— Exercise aim —
Copy the records below word for word, from the line containing "to tailor content (522, 1195)" up to and including the final line of the records.

— Dataset content —
..........

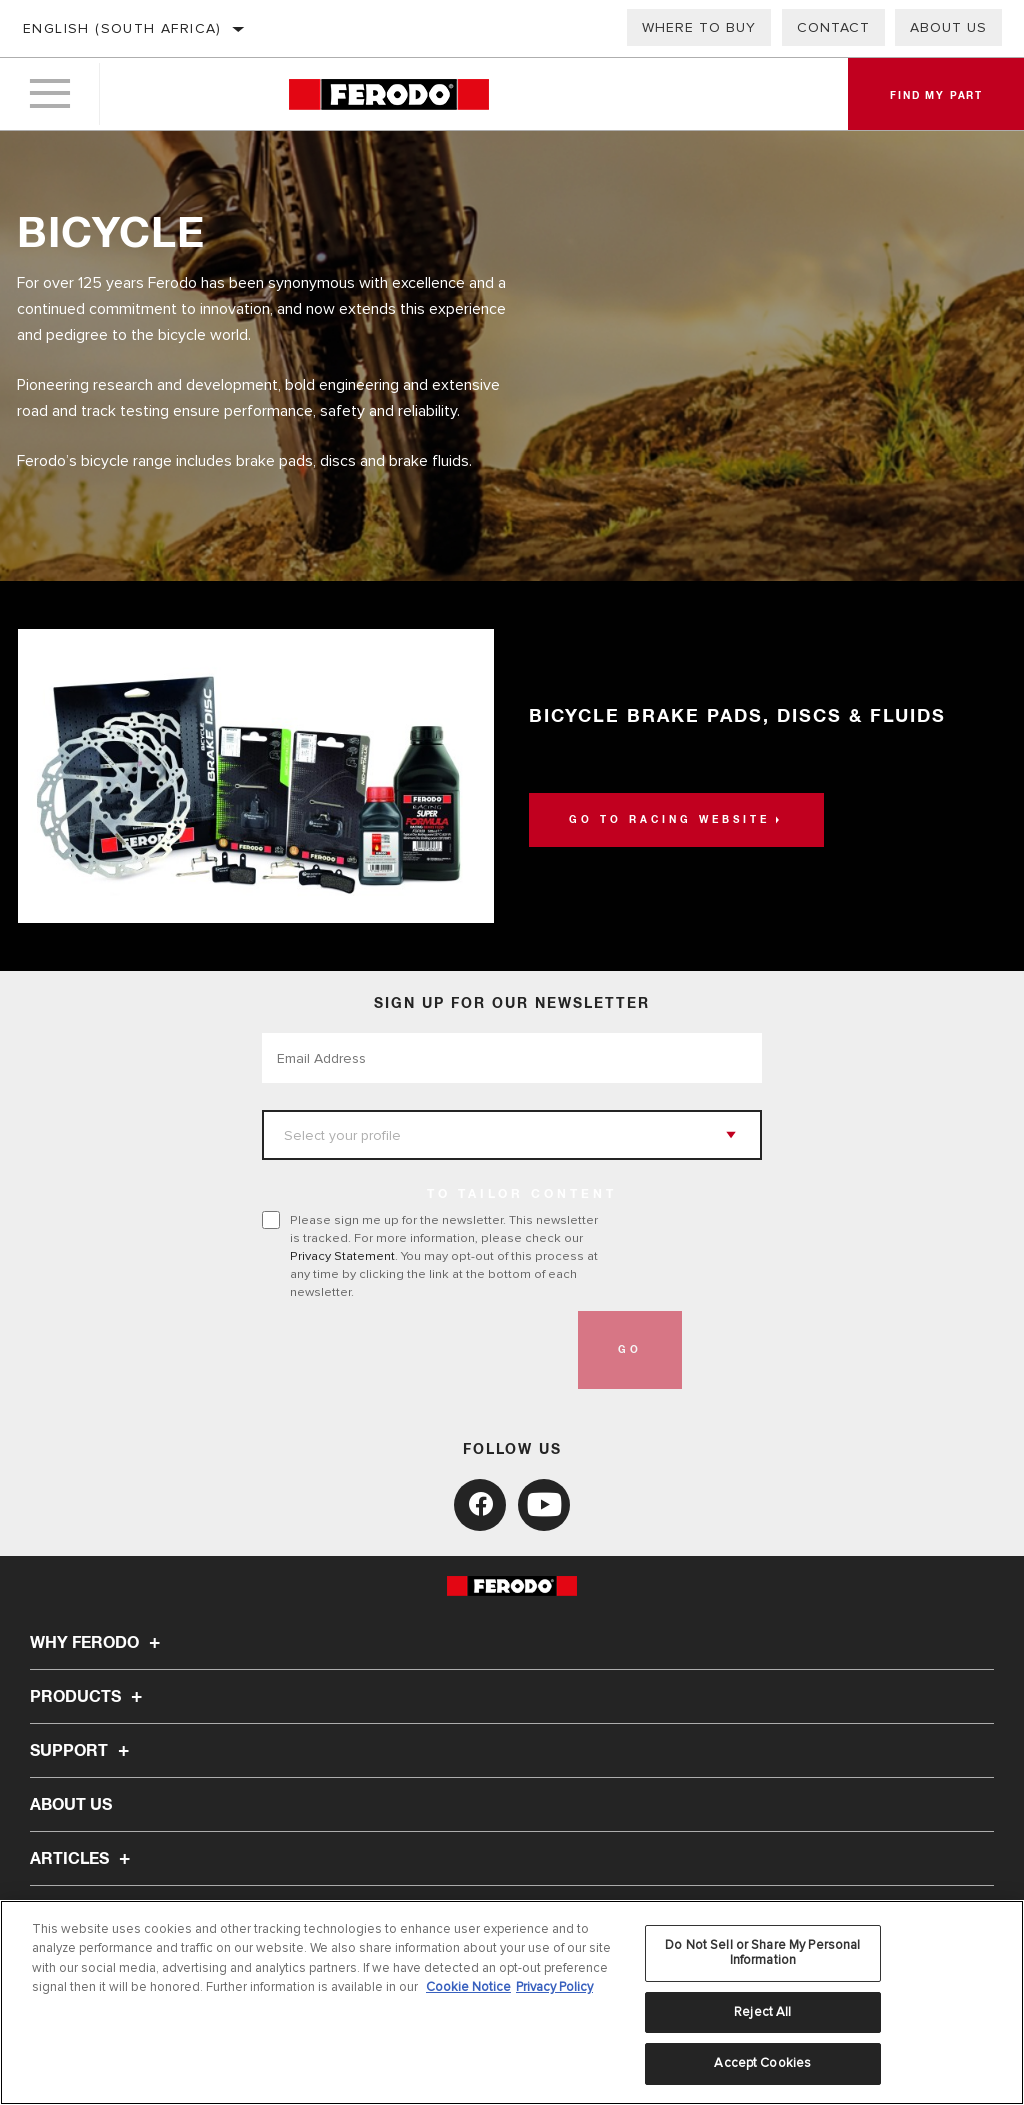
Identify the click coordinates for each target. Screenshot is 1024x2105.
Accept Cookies (762, 2063)
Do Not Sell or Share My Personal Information (762, 1953)
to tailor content (522, 1195)
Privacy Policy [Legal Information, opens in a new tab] (554, 1987)
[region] (512, 2002)
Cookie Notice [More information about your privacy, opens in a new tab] (468, 1987)
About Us (71, 1805)
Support (82, 1751)
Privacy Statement (342, 1256)
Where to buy (699, 27)
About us (948, 27)
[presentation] (414, 1350)
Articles (83, 1859)
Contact (833, 27)
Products (89, 1697)
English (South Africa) (122, 28)
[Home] (388, 94)
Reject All (762, 2012)
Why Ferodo (98, 1643)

..........

— In response —
to tailor content (522, 1195)
Privacy Policy [Legal Information, opens in a new tab] (554, 1987)
[region] (512, 2002)
Cookie Notice [More information about your privacy, opens in a new tab] (468, 1987)
About Us (71, 1805)
Support (82, 1751)
Privacy Statement (342, 1256)
Where to buy (699, 27)
About us (948, 27)
[presentation] (414, 1350)
Articles (83, 1859)
Contact (833, 27)
Products (89, 1697)
English (South Africa) (122, 28)
[Home] (388, 94)
Reject All (762, 2012)
Why Ferodo (98, 1643)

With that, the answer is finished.